Extrait:
'''

O voici l'animal qui n'existe pas.

Ils ne le savaient pas et pourtant l'ont aimé (...)

Certes, il n'existait pas. Mais parce qu'ils l'aimaient

un animal pur naquit. Ils laissaient toujours de l'espace.

Et dans cet espace, clair et épargné,

il leva légèrement la tête et eut à peine besoin d'être. Ils ne

le nourrirent d'aucun grain,

mais uniquement de la possibilité d'être.

Et c'est elle qui donna une telle force à l'animal...

 

Rilke

nov. 03, 2013

Lettres en provenance de la nuit (1950-1953)

Le 16.4.51. Ne pas presser la fin. Mais une fois que la nostalgie a allumé la lumière par les deux bouts – quoi alors ?

Toujours vécu au comble de la ferveur. Étant enfant pendant les nuits avec les terribles soleils dorés. Crucifiés de noir. Les parents, les bien-aimés cherchés toute la nuit dans l’angoisse. Des promenades au zoo dans le soleil du soir. Lumière de supplice. Tout à coup un pré reconnu. Sorti d’où ? Une chanson, un parfum. Toujours été sujette au plus lointain. L’angoisse à l’école, de donner à voir mon étrangeté. Toujours retranchée. La chérie chantait… y passent les cygnes… à force de chant elle faisait si doucement monter l’eau sombre du repos du sommeil enfantin – toi ma mère !

'''

Aperçu des lignes:
'''

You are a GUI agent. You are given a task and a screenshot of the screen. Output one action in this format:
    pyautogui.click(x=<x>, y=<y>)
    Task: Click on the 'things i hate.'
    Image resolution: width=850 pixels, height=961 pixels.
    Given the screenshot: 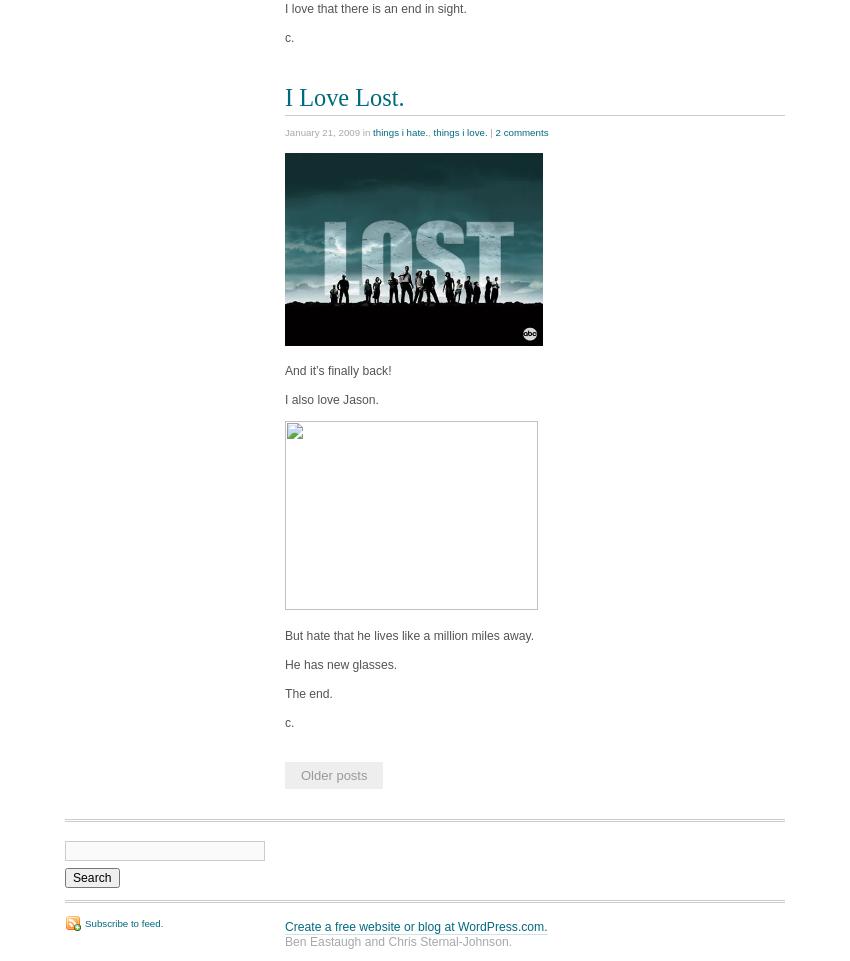 What is the action you would take?
    pyautogui.click(x=400, y=131)
     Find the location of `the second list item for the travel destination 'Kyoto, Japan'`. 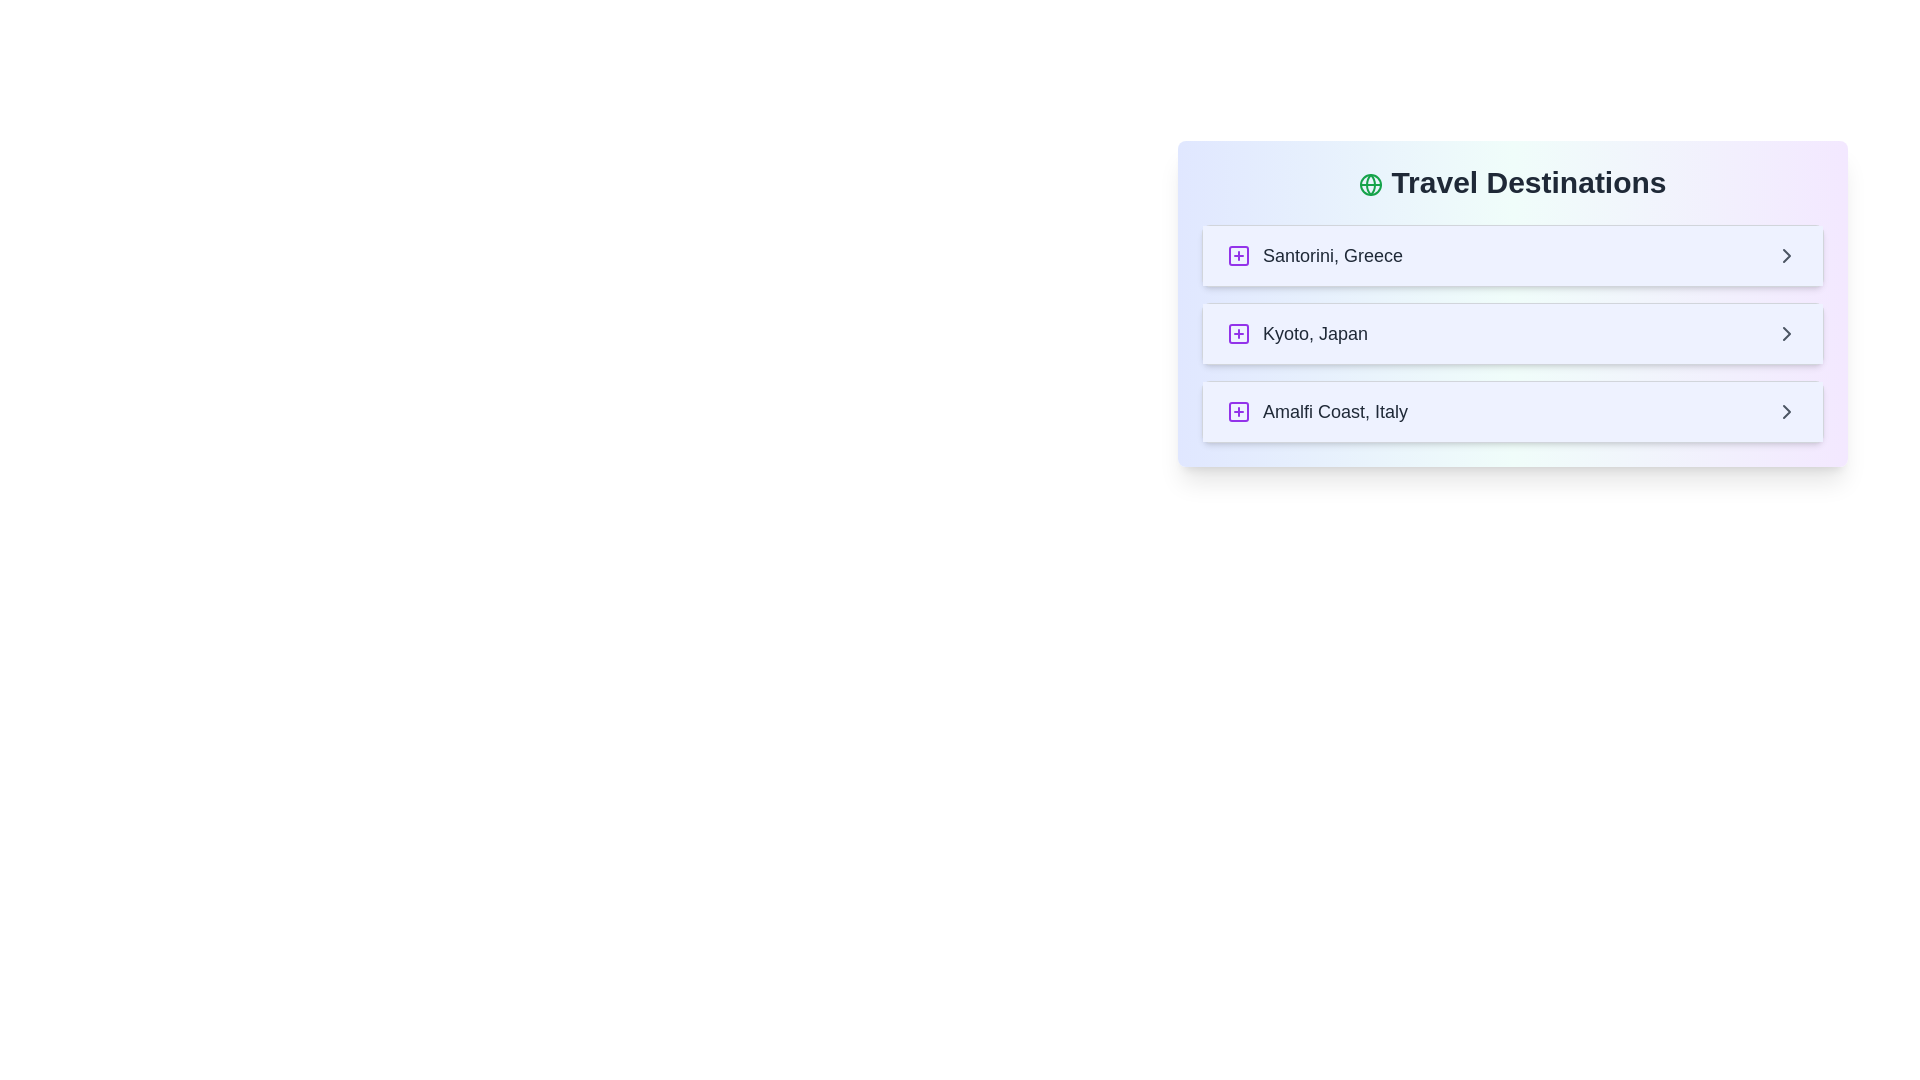

the second list item for the travel destination 'Kyoto, Japan' is located at coordinates (1297, 333).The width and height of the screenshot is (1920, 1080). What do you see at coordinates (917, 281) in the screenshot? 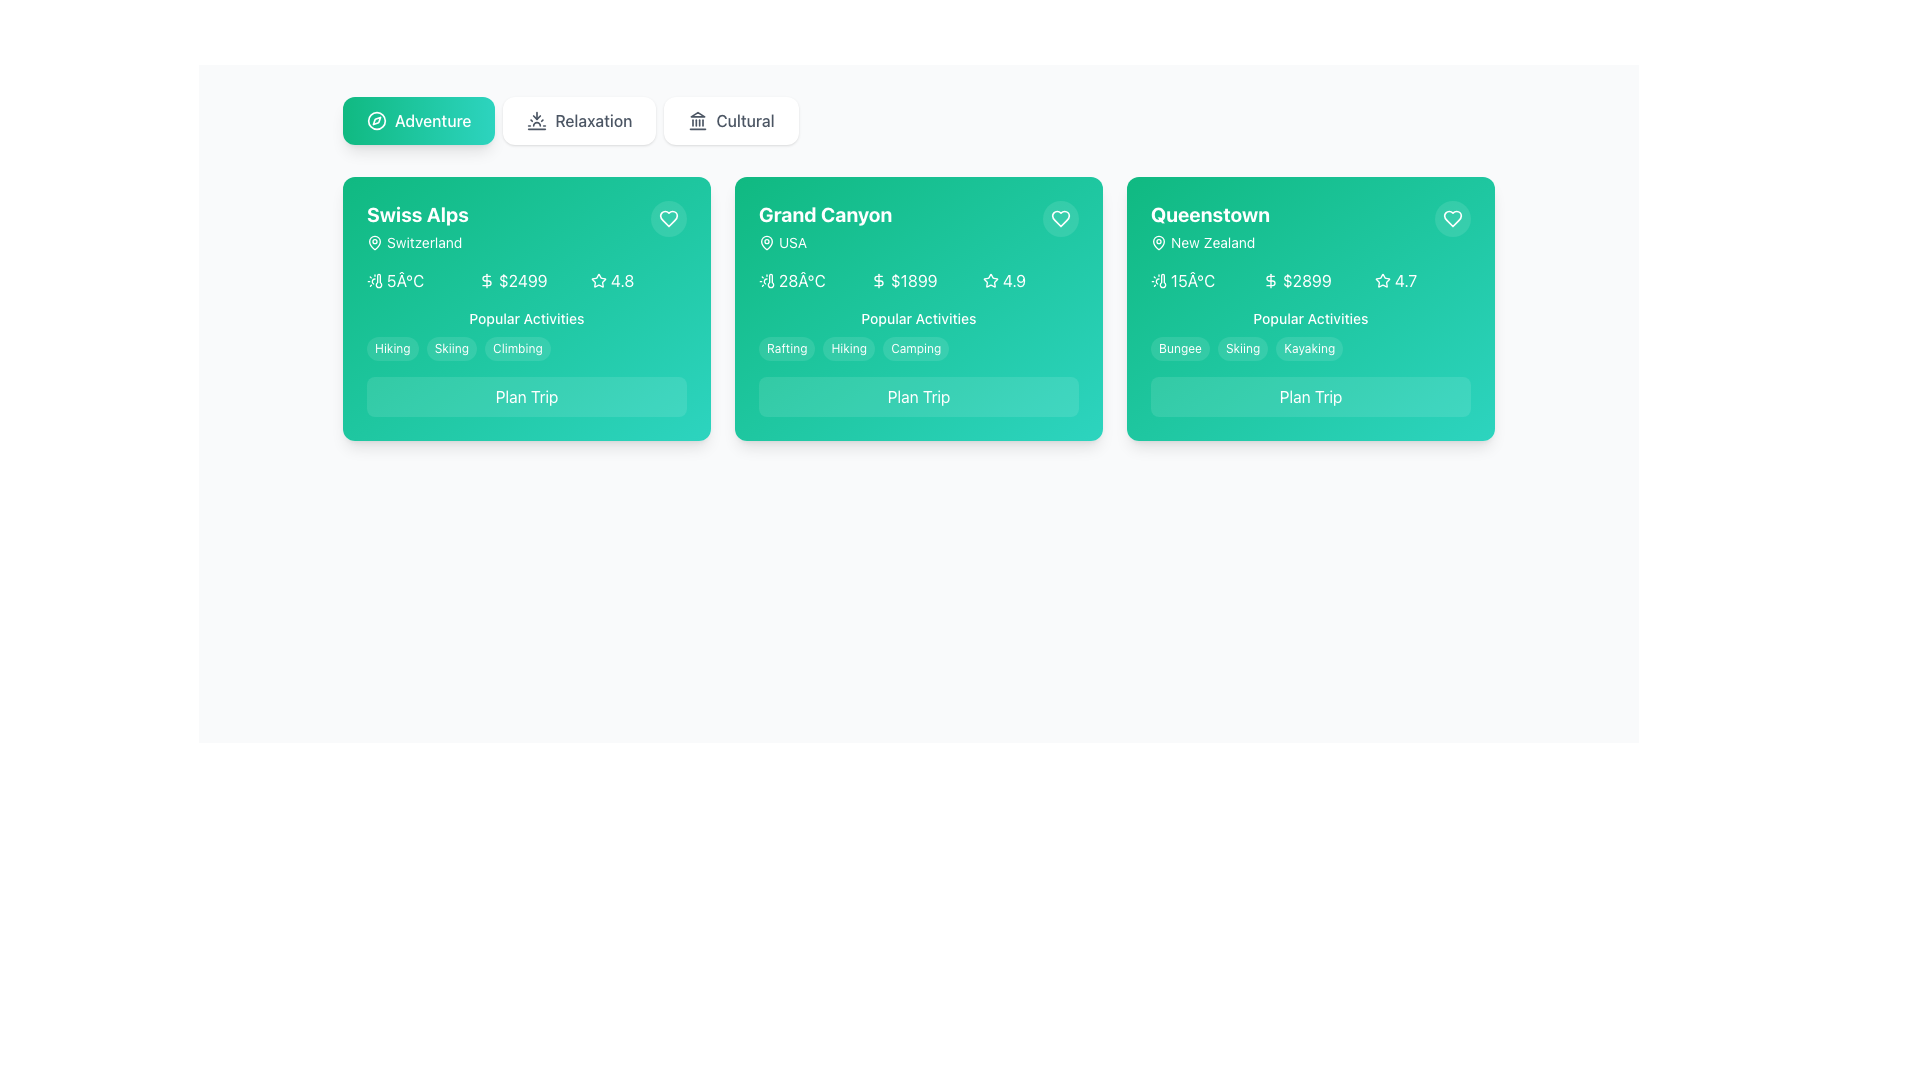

'''

Exercices à faire:
1. D'après l'extrait, de quoi l'animal fut-il nourri ?
2. Relevez dans l'extrait le passage qui va de « Lettres en provenance » à « toi ma mère ! », ces deux bornes comprises.
3. Écrivez la suite de l'extrait, à partir de sa dernière phrase.

Réponses aux exercices:
1. Uniquement de la possibilité d'être, et d'aucun grain.

2.
Lettres en provenance de la nuit (1950-1953)

Le 16.4.51. Ne pas presser la fin. Mais une fois que la nostalgie a allumé la lumière par les deux bouts – quoi alors ?

Toujours vécu au comble de la ferveur. Étant enfant pendant les nuits avec les terribles soleils dorés. Crucifiés de noir. Les parents, les bien-aimés cherchés toute la nuit dans l’angoisse. Des promenades au zoo dans le soleil du soir. Lumière de supplice. Tout à coup un pré reconnu. Sorti d’où ? Une chanson, un parfum. Toujours été sujette au plus lointain. L’angoisse à l’école, de donner à voir mon étrangeté. Toujours retranchée. La chérie chantait… y passent les cygnes… à force de chant elle faisait si doucement monter l’eau sombre du repos du sommeil enfantin – toi ma mère !

3.
Mon père apportait des poires dans ma fièvre – mon père et la musique – un menuet de Rameau. Danse – danse les yeux fermés, beaucoup de larmes étaient à l’intérieur et les yeux de désert d’Israël – ce terrible amour à un cheveu de la mort – beaucoup de maladie – la guerre – mon père ta souffrance et tous les secrets de tes derniers jours – des forces qui devaient venir à moi – ta bénédiction – puis le temps de l’horreur – silence – sauvée ici en Suède avec la plus chère et souvent comme morte avec elle. Toujours vécu à l’extrême limite – entrainée à mourir. Aimer c’est s’entraîner à mourir.